- _What you need to do_
Please find all lines containing "Given" in the listing below and copy them.

- _Records provided_
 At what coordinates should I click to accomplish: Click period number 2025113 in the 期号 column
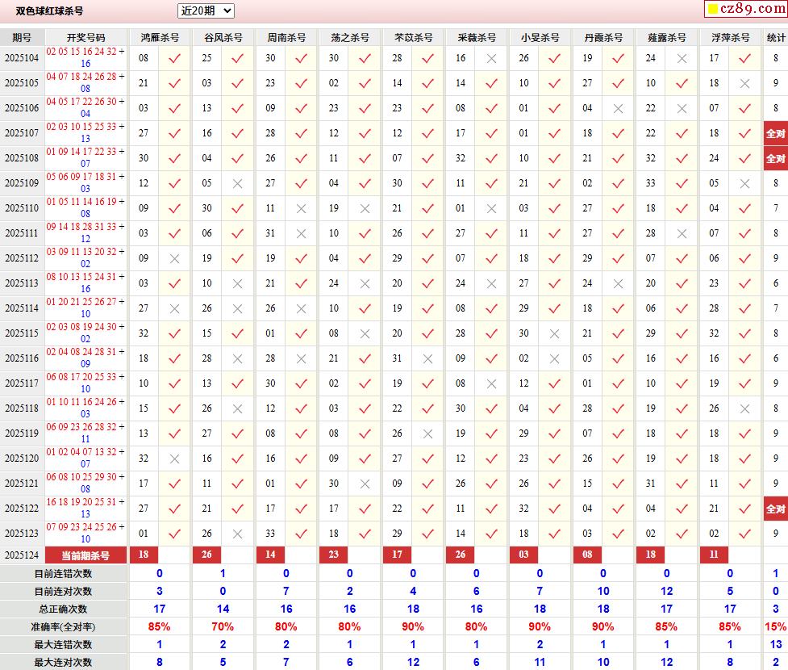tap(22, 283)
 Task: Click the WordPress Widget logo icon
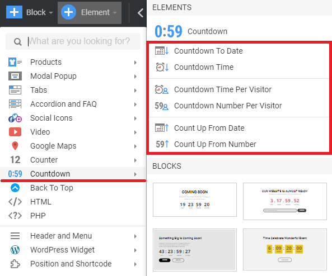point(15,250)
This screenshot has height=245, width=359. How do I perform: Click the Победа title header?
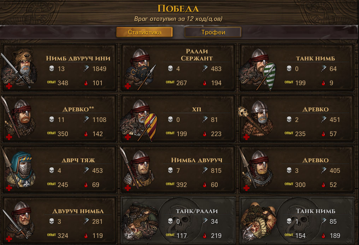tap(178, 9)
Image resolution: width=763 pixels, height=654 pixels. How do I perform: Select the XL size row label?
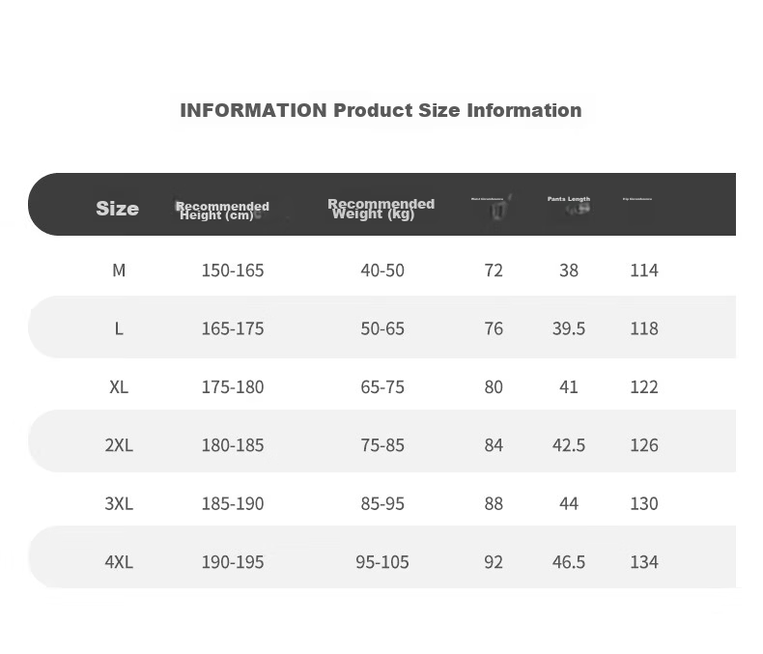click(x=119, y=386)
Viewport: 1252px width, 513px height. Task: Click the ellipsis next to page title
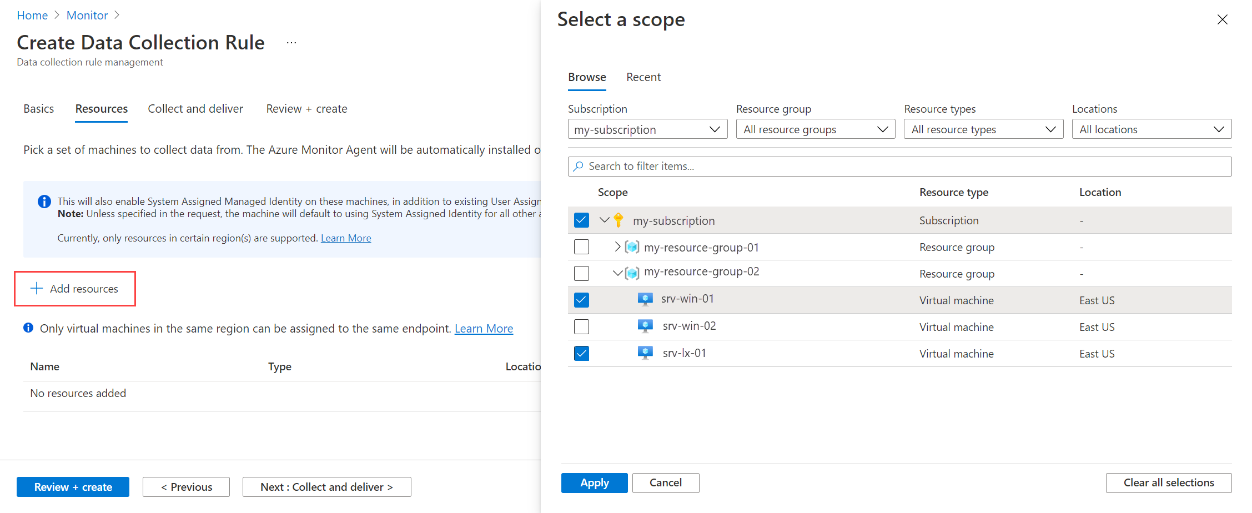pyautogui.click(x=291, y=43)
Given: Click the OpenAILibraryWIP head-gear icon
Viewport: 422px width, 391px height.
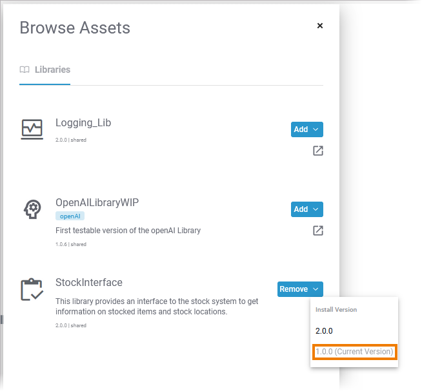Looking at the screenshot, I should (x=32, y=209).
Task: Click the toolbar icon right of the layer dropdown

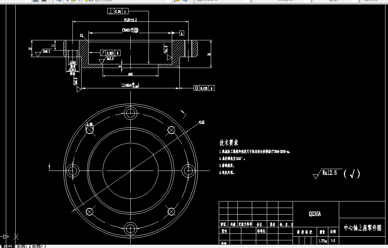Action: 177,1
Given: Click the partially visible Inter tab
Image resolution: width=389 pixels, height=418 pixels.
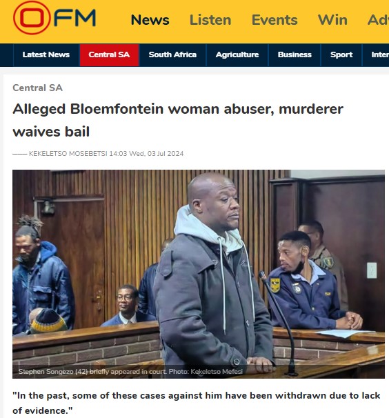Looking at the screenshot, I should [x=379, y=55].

...

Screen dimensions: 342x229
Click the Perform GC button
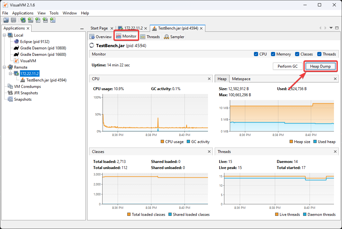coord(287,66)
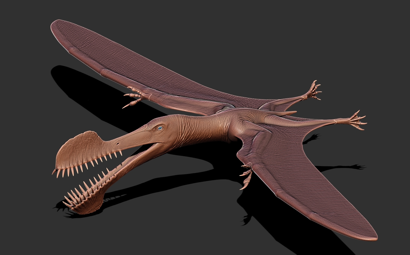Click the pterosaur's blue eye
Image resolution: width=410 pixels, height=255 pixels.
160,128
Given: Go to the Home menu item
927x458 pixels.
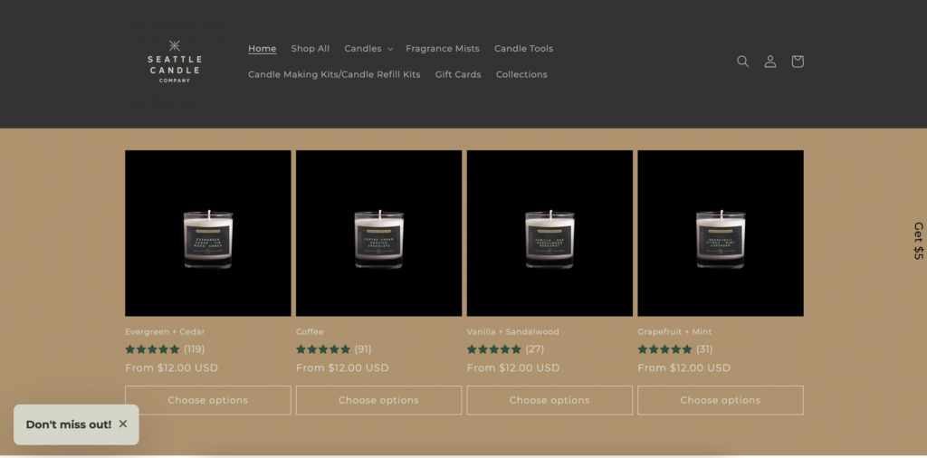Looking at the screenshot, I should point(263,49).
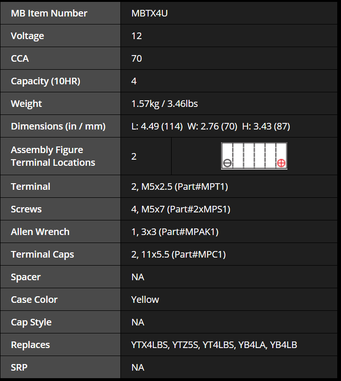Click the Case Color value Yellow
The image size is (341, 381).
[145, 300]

- _Task output_
Given: Click the OpenAILibraryWIP head-gear icon
Given: Click the partially visible Inter tab
Given: Go to the Home menu item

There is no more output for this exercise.